The last wave of renewable-energy venture investing focused on hardware. Today’s investments are largely in digital technologies, the author writes.
In April, for the first time in the U.S., renewables generated more electricity than coal, according to the Energy Information Administration. Now that renewable technologies like wind and solar are largely commoditized, investors and utilities are looking for ways to improve their margins, and they’re turning to startups in artificial intelligence to do it.
There is a current wave of investment underway in digital technologies that are making renewables the cheaper, cleaner, safer energy option. Venture firms, incumbents and private equity have raised more than $3 billion in new renewable energy-focused funds over the last three years.
Wood Mackenzie’s latest Energy Transition Outlook predicts the world will add 3,000 gigawatts of wind and solar over the next two decades, far more than new gas-fired capacity. Bloomberg New Energy Finance forecasts that nearly half of the world’s electricity will come from renewable energy by 2050 as costs of wind, solar and battery storage continue to plummet.
And these shifts are expected to occur in tandem as demand for electricity is expected to increase globally more than 50 percent over the next three decades.
One of the key drivers of this wave of investment is the emergence of digital technologies like AI — technologies that can take advantage of a proliferation of data to provide predictive analytics and real-time insights into asset operations.
Within the last five years, we’ve witnessed these technologies emerge in large numbers and scale to create an all-new class of technology that is increasingly being deployed by utilities and energy companies. Increasing business pressures from climate change, static electricity demand, and distributed resources are forcing utility companies — traditionally slow to adopt new technologies — to innovate rapidly.
Core technologies like wind and solar are demonstrably effective and reliable. What’s pushing them into the money — attracting new investment and allowing them to surpass coal — is these new digital technologies that improve margins for investors and asset owners, making the core technologies both more effective and better-performing for the bottom line.
Years ago, when clean energy wasn’t cost-competitive, these technologies wouldn’t have been viable investments.

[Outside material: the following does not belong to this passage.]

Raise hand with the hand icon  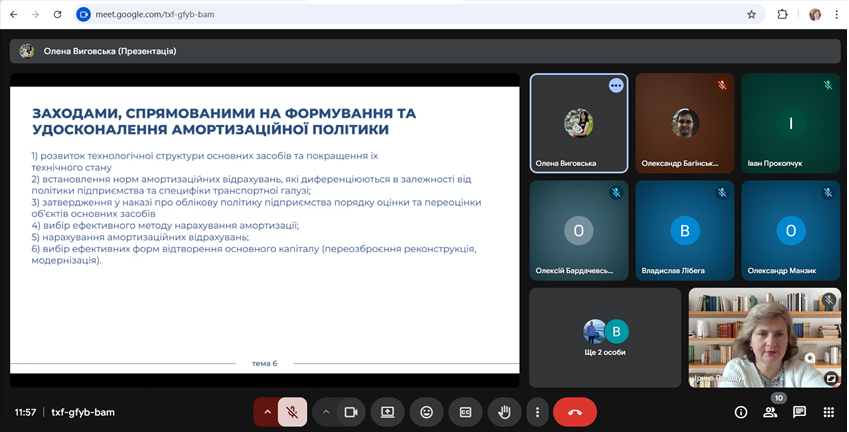pos(505,411)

Incremental improvements to efficiency, power or margins are irrelevant if the core technology is too far out of the money. Today, wind is the lowest-cost new resource to build on the grid, with solar not far behind and gas competing on similar margins.
Fifteen years ago, we would have seen stark contrasts in the margins and return on renewables compared to their oil and gas counterparts. Not anymore.
“Less-risky” digital investments
The last wave of renewable energy venture investing a decade ago focused on hardware; today’s clean energy investments are largely in digital technologies because even marginal improvements to efficiency or output can help win contracts and deliver better returns.
Utilities and energy providers are using AI to make clean energy the lowest-cost energy option, increase its reliability and output, speed its deployment, and provide better service to their customers.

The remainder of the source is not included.